**Data provided:**
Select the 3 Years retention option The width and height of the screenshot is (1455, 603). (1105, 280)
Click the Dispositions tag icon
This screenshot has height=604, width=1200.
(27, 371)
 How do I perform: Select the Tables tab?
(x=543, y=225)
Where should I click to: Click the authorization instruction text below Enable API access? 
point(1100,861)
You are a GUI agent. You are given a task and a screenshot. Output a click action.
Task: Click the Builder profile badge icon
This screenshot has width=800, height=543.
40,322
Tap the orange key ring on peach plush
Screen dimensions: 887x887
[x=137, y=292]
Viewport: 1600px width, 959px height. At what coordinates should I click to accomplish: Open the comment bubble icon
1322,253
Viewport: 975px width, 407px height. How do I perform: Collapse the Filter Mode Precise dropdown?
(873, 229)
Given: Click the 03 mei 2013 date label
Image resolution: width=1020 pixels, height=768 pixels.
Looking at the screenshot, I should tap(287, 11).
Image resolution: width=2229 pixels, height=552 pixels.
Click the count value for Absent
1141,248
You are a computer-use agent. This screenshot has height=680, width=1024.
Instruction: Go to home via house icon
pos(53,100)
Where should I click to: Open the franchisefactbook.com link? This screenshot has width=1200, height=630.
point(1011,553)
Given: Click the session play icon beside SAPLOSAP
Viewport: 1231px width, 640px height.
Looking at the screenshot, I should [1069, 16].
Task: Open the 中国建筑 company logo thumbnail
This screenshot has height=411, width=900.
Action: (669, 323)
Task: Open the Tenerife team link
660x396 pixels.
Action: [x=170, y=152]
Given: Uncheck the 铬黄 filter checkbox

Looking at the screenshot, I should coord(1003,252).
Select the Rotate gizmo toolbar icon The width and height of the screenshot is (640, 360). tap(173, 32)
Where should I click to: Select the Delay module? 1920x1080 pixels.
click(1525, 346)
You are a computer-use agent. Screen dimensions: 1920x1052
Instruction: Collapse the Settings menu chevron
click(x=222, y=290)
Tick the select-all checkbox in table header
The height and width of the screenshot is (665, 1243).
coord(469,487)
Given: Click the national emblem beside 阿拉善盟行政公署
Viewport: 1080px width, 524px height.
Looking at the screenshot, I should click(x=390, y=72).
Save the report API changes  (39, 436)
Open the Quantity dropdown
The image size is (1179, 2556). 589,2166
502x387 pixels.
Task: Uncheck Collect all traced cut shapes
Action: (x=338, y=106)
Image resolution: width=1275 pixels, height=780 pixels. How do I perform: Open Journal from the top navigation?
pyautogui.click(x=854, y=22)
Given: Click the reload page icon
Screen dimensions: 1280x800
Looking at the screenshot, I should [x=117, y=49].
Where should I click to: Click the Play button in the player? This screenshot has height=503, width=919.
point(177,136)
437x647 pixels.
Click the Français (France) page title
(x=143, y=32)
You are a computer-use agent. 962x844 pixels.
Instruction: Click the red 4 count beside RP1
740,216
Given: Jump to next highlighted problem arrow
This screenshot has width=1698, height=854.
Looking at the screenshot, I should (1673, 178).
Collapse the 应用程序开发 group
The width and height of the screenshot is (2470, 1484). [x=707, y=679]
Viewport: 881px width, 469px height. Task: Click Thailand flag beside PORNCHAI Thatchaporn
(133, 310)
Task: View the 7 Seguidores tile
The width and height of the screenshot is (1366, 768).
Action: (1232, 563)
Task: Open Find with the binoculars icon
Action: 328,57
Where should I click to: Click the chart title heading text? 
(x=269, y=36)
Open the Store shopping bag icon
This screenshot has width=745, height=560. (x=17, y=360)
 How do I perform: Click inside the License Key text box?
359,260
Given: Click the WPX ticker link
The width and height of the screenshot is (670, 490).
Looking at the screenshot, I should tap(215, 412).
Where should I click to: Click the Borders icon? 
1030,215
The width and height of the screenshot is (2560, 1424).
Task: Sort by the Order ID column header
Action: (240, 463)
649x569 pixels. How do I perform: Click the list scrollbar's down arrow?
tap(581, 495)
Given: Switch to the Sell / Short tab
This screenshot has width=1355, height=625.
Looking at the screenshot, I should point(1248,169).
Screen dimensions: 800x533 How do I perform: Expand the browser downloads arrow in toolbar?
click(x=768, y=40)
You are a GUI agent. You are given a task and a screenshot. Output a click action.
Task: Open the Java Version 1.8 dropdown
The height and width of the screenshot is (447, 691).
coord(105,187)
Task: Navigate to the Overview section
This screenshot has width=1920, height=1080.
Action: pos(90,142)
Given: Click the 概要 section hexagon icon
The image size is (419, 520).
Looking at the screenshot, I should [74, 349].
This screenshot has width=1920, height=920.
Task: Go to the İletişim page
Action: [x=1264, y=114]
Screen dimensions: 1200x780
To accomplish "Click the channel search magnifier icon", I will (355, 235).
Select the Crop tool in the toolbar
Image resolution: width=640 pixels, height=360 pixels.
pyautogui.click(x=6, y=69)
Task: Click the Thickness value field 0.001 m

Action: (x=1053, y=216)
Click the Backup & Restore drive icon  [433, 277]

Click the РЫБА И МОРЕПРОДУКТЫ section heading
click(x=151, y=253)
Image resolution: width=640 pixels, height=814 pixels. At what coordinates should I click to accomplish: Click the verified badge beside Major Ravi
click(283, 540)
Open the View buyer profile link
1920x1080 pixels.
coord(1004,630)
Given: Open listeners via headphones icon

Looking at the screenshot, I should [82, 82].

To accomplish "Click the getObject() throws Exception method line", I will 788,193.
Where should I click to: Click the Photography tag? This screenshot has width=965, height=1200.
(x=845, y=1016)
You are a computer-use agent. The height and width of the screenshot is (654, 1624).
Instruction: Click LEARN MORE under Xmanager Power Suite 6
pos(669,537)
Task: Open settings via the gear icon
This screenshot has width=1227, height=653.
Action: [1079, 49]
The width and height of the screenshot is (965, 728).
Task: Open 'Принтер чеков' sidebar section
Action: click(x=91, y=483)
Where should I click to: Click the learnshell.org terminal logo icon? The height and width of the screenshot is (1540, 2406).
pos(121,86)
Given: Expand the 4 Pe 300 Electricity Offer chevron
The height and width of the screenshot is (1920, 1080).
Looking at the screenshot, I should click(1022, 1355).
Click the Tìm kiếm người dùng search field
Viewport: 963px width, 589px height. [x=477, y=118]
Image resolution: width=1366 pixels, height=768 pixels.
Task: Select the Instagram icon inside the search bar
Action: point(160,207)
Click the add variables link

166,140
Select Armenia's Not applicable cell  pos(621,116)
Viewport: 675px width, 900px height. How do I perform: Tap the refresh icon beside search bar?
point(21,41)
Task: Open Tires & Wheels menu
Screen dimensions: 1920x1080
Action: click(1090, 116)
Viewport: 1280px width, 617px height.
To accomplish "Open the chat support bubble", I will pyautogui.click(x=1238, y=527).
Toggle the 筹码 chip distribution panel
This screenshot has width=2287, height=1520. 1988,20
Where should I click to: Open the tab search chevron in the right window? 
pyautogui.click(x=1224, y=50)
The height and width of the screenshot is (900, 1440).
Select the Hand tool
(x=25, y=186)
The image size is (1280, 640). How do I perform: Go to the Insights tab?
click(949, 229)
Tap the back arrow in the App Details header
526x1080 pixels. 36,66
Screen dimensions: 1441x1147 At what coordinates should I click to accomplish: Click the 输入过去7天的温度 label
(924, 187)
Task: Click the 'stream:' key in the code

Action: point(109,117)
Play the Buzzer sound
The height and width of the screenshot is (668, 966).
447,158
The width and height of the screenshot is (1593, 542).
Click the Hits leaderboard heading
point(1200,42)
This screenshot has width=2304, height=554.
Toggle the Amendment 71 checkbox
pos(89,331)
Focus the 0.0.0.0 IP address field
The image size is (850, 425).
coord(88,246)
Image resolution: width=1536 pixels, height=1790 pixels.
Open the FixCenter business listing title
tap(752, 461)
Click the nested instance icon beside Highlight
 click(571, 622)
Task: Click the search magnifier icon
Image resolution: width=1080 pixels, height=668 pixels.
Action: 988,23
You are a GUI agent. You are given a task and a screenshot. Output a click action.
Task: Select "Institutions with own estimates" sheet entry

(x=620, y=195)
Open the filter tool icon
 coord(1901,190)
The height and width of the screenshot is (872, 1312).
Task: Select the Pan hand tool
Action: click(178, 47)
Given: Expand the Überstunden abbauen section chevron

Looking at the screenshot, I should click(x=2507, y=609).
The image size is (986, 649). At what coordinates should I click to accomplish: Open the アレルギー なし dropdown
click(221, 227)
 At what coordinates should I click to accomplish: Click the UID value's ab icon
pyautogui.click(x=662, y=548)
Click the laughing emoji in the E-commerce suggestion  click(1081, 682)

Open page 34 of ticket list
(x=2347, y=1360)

**Exercise prompt:** Reproduce verbatim the entries above, beginning with the line containing "Viewport: 975px width, 407px" and continuing through the line containing "Looking at the screenshot, I should tap(287, 11).".

**Answer to the task:**
Viewport: 975px width, 407px height. How do I perform: Collapse the Filter Mode Precise dropdown?
(873, 229)
Given: Click the 03 mei 2013 date label
Image resolution: width=1020 pixels, height=768 pixels.
Looking at the screenshot, I should tap(287, 11).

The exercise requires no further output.